It turns out that just about every audience loves to learn something while they’re being entertained.
In today’s Educate and Entertain article, I’m going to explain how making this shift has allowed me to literally write my own rules in terms of the types of gigs I do (and don’t do), what I charge, how often I travel, how far, how long my gigs last, and more.
I realize it sounds a bit pretentious to say “educate your audience,” as if somehow they are uneducated before they arrive at your performance.
I don’t mean it that way at all.
What I mean is that separate from your artform, you probably have some really specialized and interesting knowledge around one or more topics that you’re passionate about.
The day I started to combine some informative, “enlightening” content with my musical performances is the day my career changed permanently, and for the better.
With so many talented performers today struggling to figure out how to make a good living as an artist, I’m humbly putting this forward as one great way to do that.
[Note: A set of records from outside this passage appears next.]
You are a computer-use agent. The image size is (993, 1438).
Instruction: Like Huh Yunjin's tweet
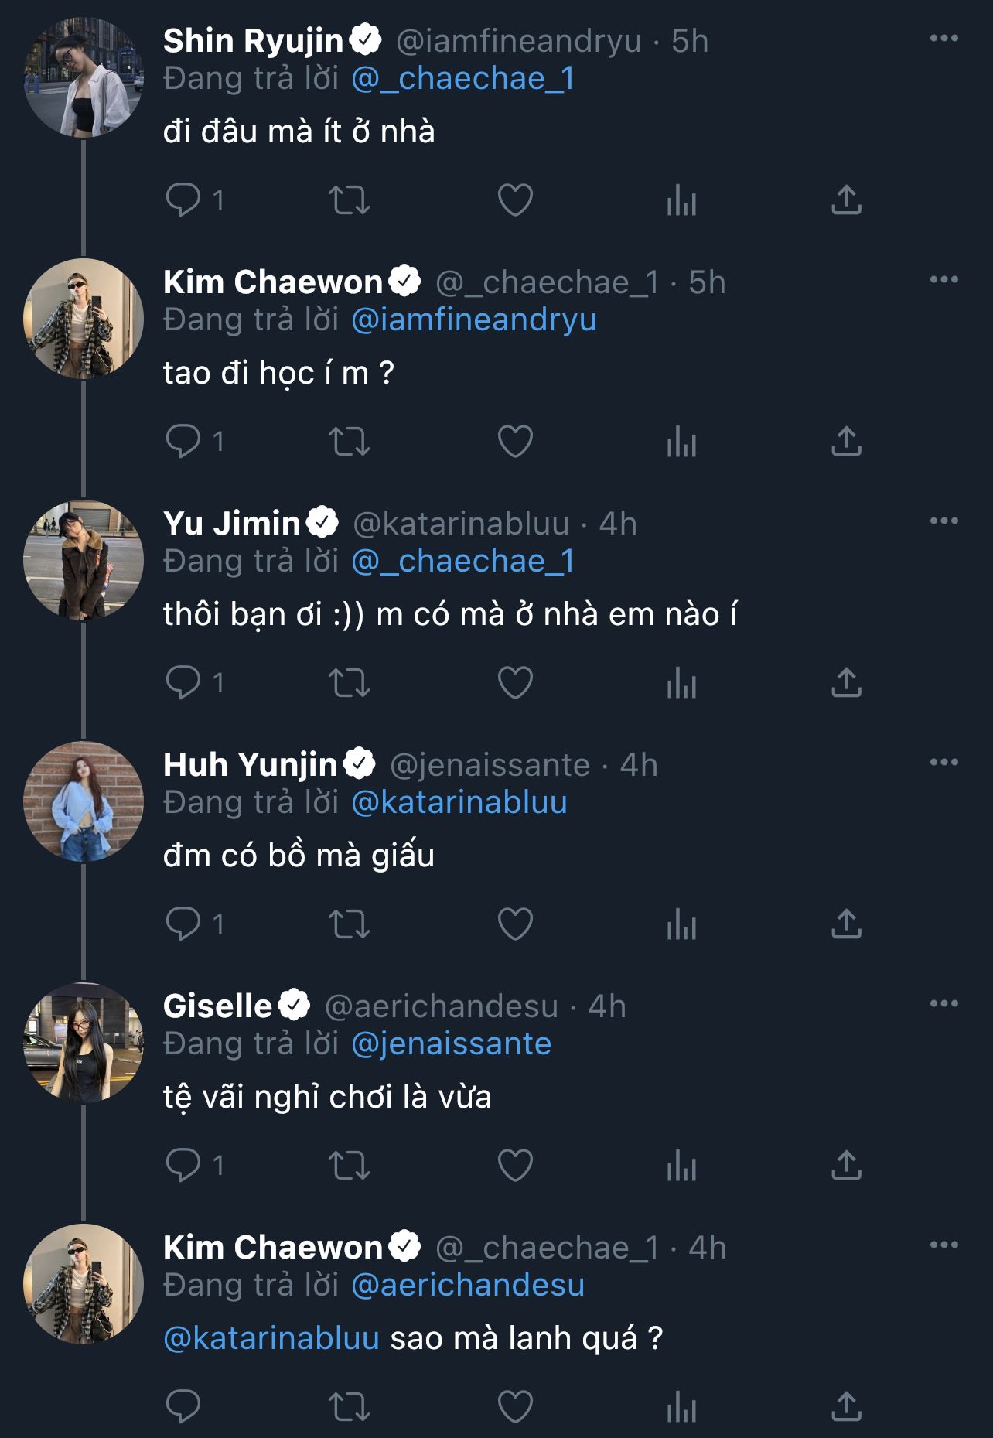click(515, 924)

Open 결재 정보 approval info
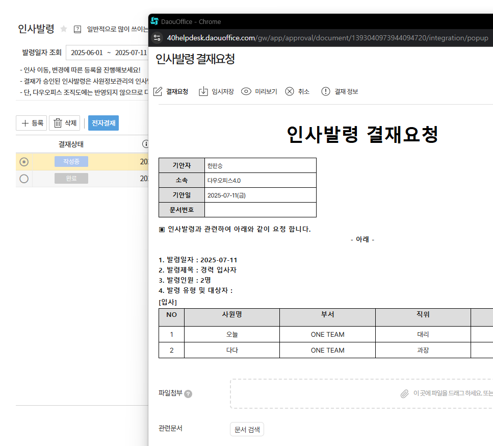326,91
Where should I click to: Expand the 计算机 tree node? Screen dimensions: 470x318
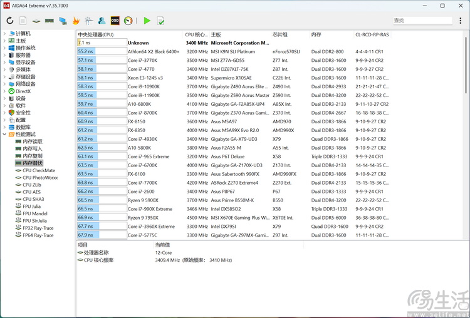pyautogui.click(x=4, y=33)
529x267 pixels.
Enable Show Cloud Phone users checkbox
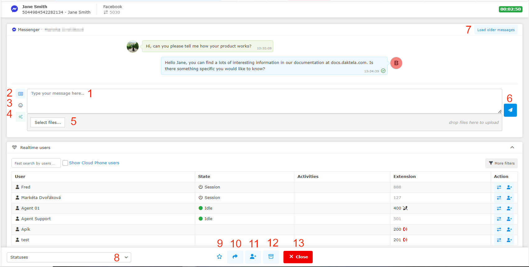pos(65,163)
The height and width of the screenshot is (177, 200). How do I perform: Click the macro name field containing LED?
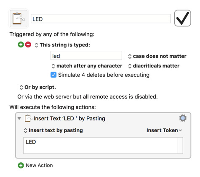[x=101, y=18]
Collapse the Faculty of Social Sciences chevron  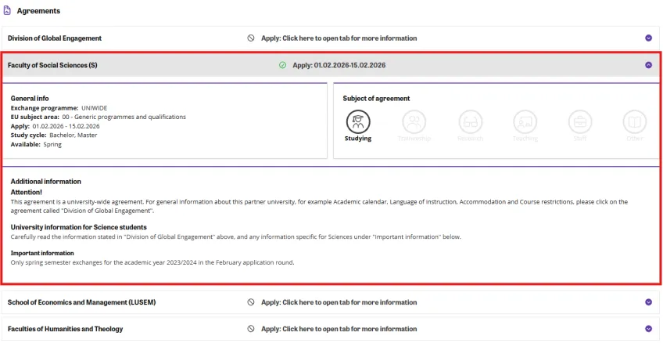(648, 65)
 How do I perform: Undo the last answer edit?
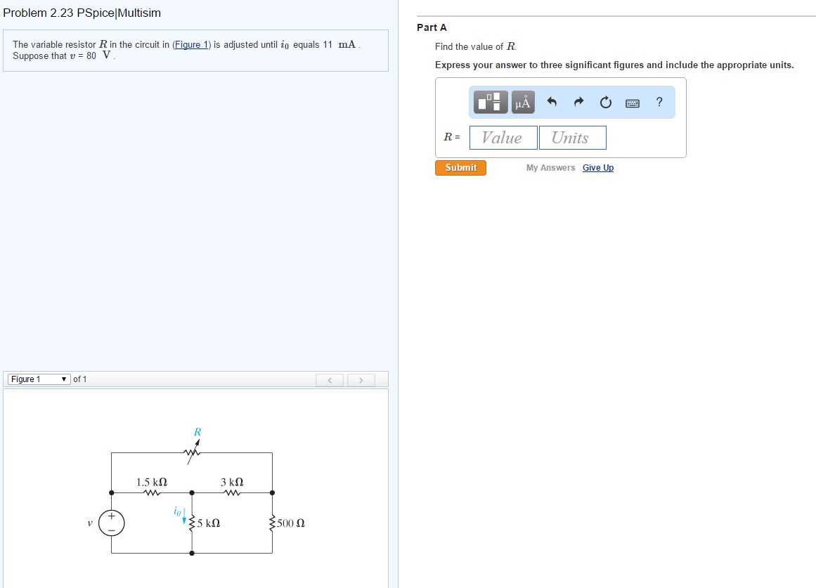click(x=551, y=101)
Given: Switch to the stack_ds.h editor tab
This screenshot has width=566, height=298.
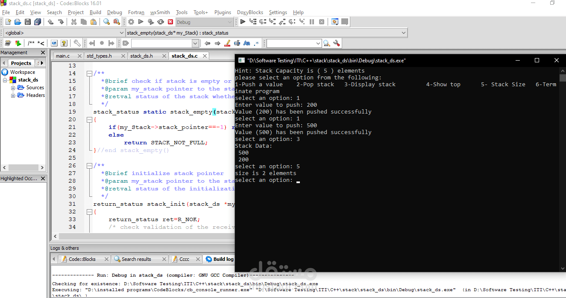Looking at the screenshot, I should pyautogui.click(x=141, y=56).
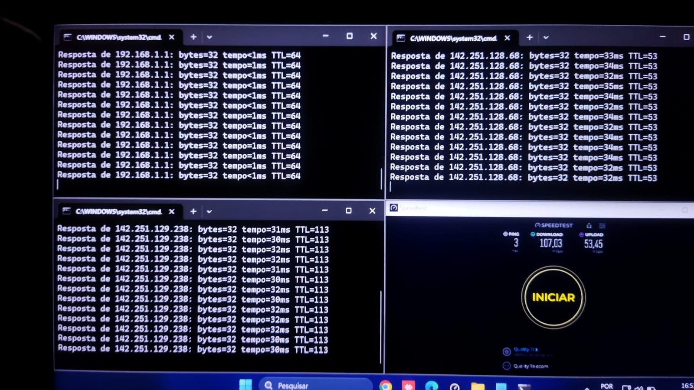Select the cmd tab pinging 192.168.1.1
694x390 pixels.
[x=117, y=37]
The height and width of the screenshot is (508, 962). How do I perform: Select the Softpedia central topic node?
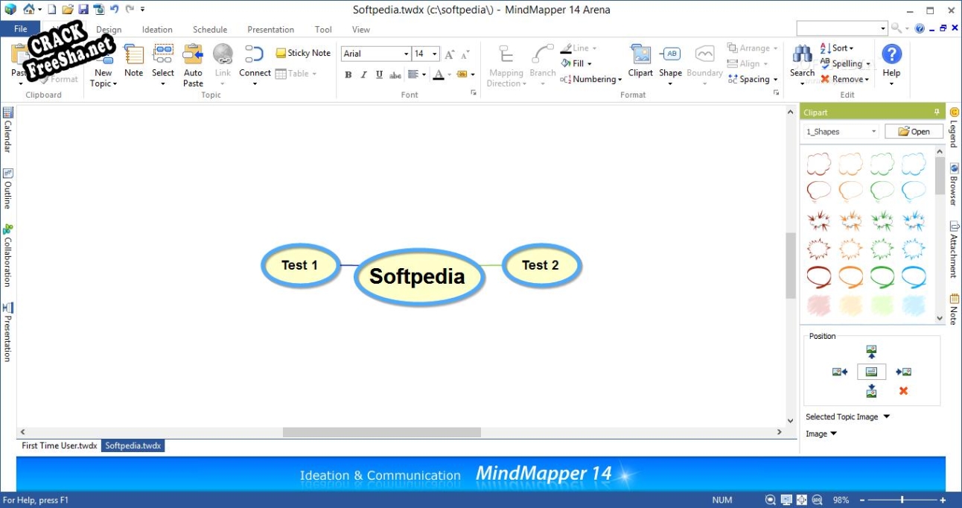[x=417, y=276]
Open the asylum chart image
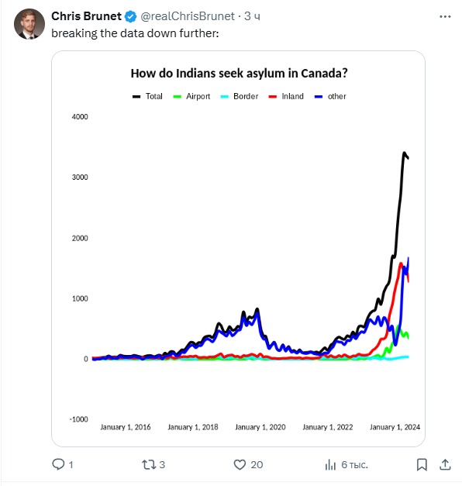462x486 pixels. click(x=238, y=249)
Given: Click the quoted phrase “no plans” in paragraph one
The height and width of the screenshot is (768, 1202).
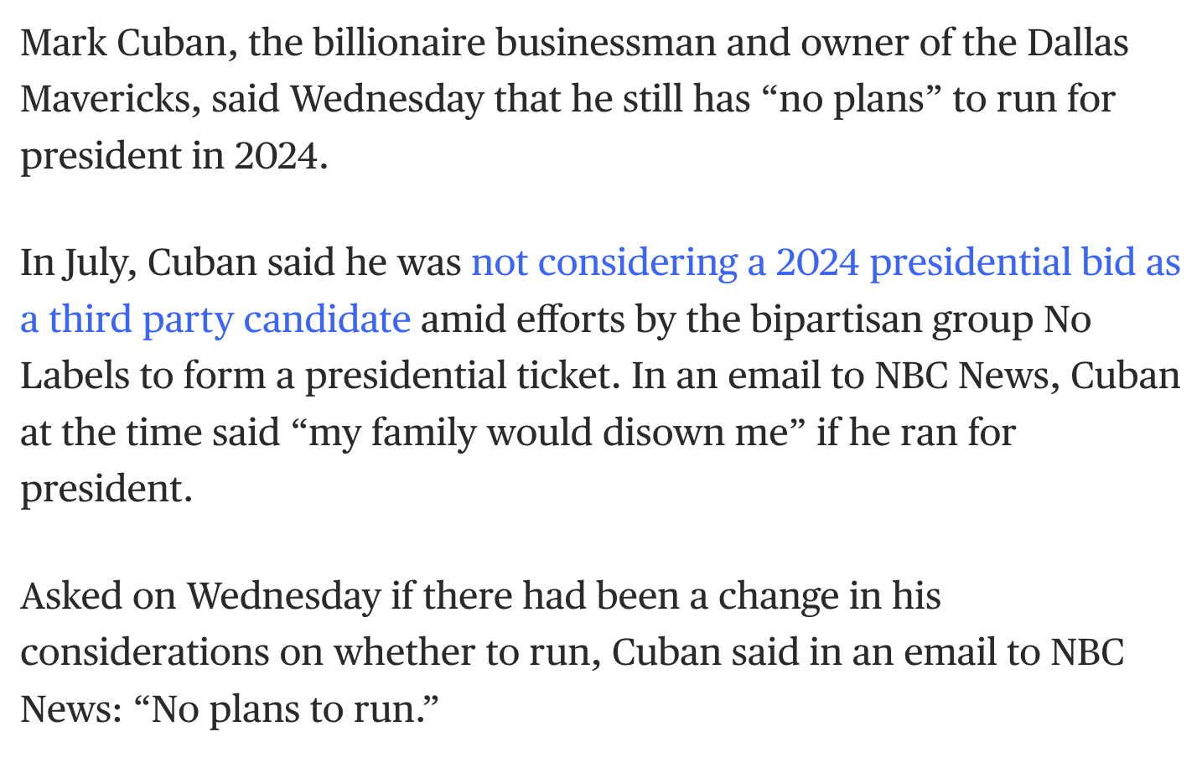Looking at the screenshot, I should 852,99.
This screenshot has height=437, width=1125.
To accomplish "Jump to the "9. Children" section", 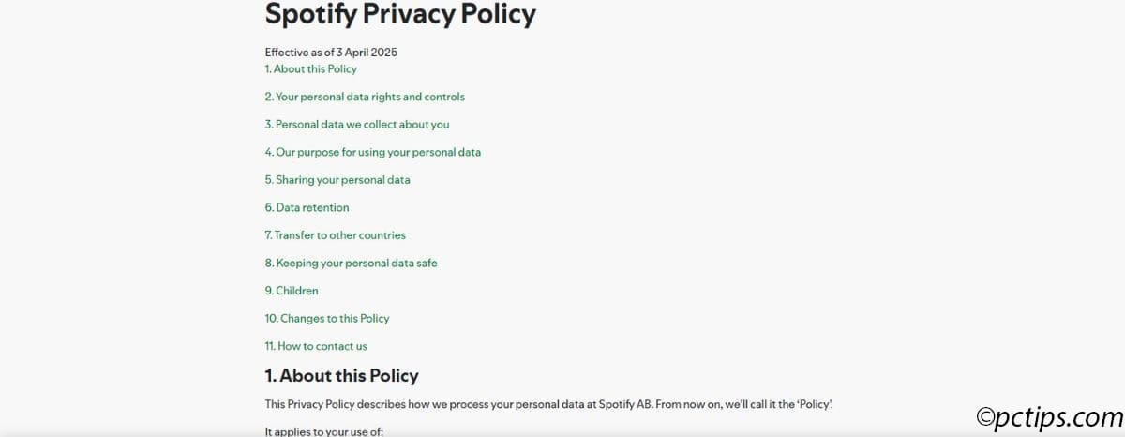I will [x=292, y=291].
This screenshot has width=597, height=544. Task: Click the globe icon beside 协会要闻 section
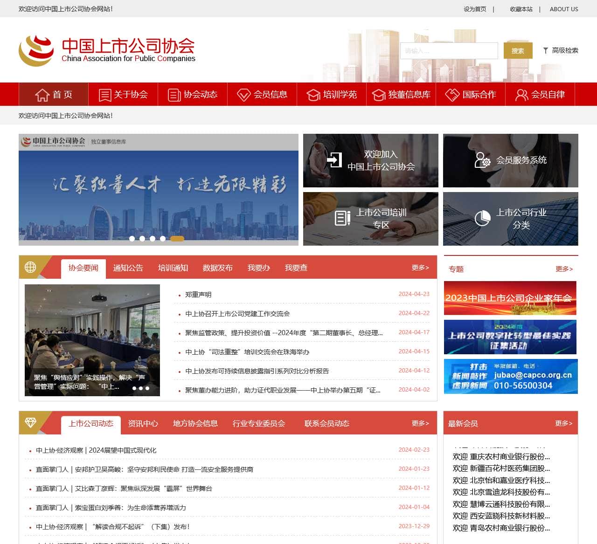[31, 267]
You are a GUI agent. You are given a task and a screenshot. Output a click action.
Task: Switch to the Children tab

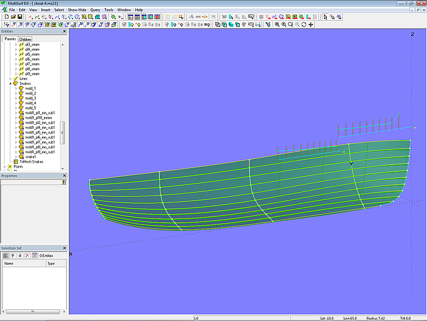coord(25,39)
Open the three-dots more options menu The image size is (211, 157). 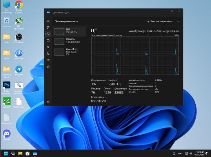tap(179, 21)
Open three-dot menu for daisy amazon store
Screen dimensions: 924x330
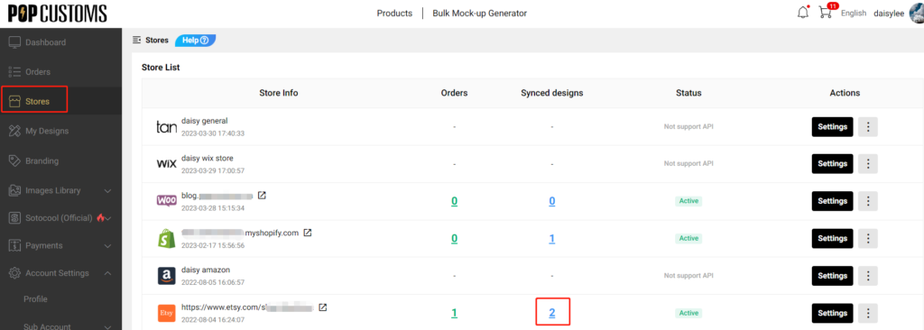pos(867,276)
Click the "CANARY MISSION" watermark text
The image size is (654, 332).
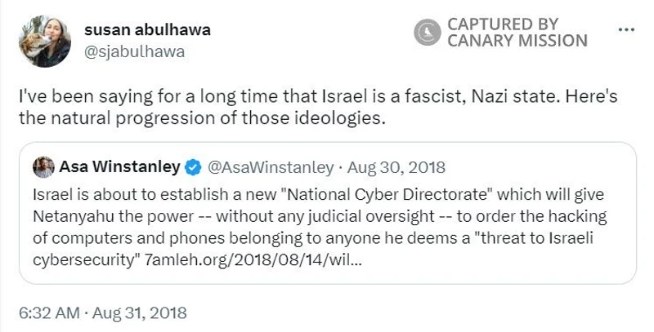517,41
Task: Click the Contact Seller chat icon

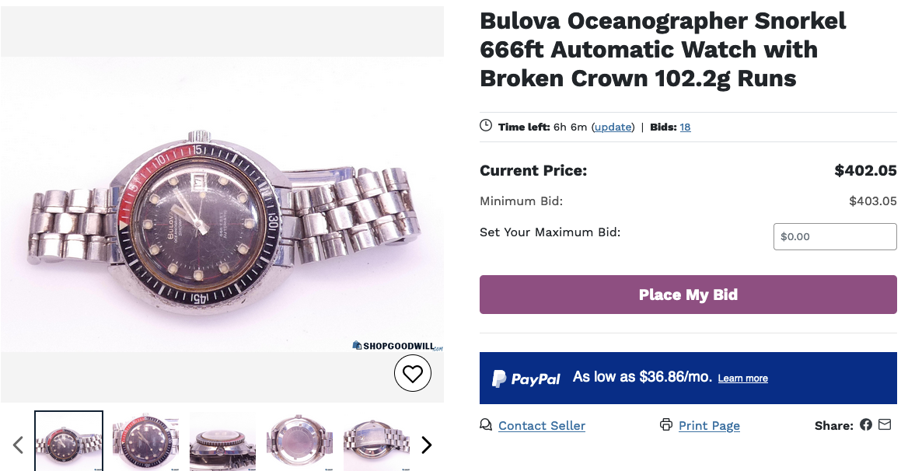Action: tap(486, 425)
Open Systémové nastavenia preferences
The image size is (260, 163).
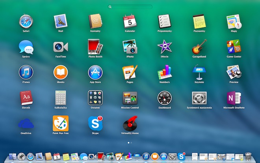click(199, 98)
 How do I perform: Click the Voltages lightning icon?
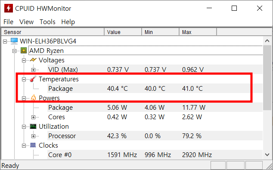33,60
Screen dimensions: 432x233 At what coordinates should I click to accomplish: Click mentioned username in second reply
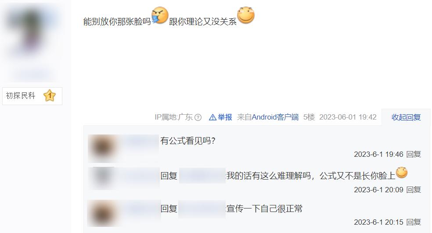pyautogui.click(x=202, y=176)
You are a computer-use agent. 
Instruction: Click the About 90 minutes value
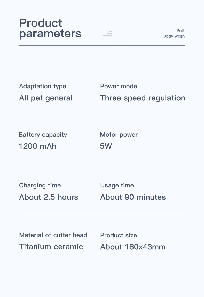point(133,197)

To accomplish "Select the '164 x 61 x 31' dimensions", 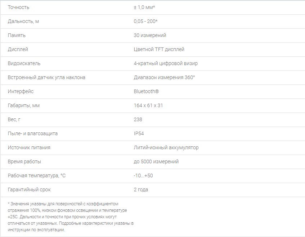I will pyautogui.click(x=148, y=105).
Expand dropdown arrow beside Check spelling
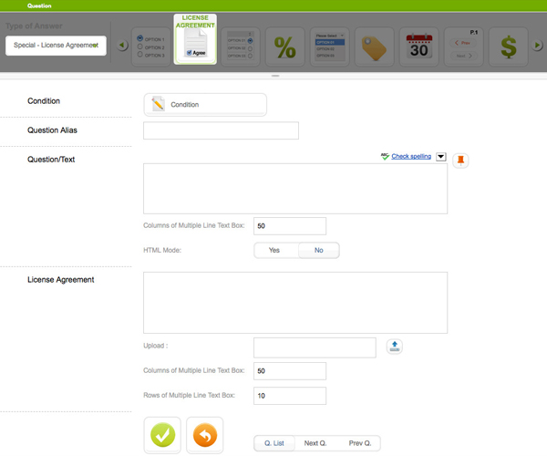Screen dimensions: 547x456 click(x=440, y=157)

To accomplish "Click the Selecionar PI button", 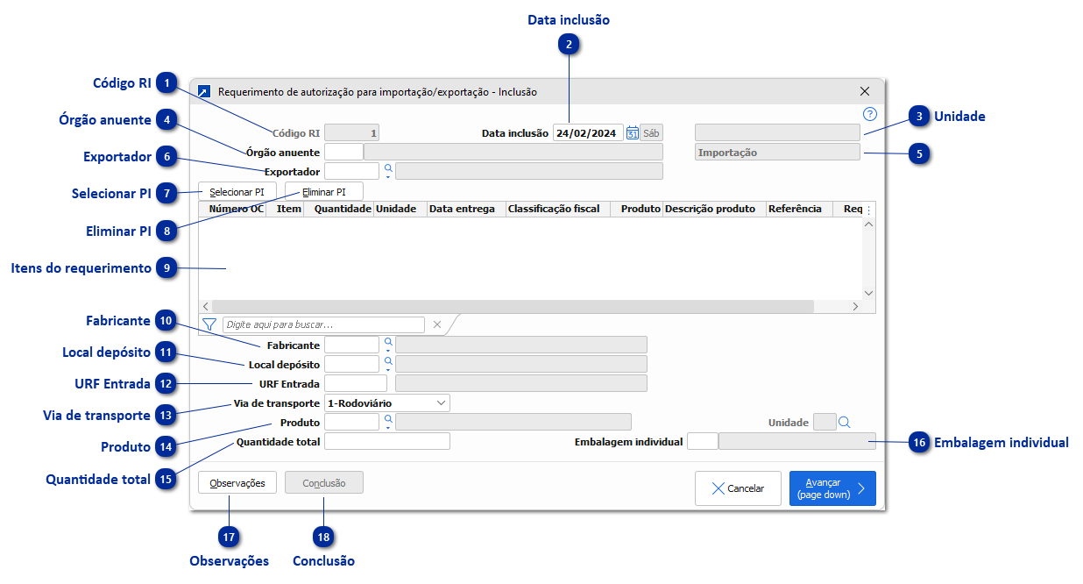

Educate, Entertain and Enlighten
For me, it all started with the school performance I talked about here.
I was a gigging musician then, period. I knew nothing about “entertaining,” or talking to an audience, or “teaching” from the stage, or any of that stuff.
Now, twenty years later, I “inform and educate,” to a greater or lesser extent, in every performance I do.
Even when I’m playing with my band.
My audiences are adults (sometimes), kids (sometimes), and everyone in between (usually), and my income and opportunities are several times what they were when I was playing bar gigs and weddings, and teaching private guitar students.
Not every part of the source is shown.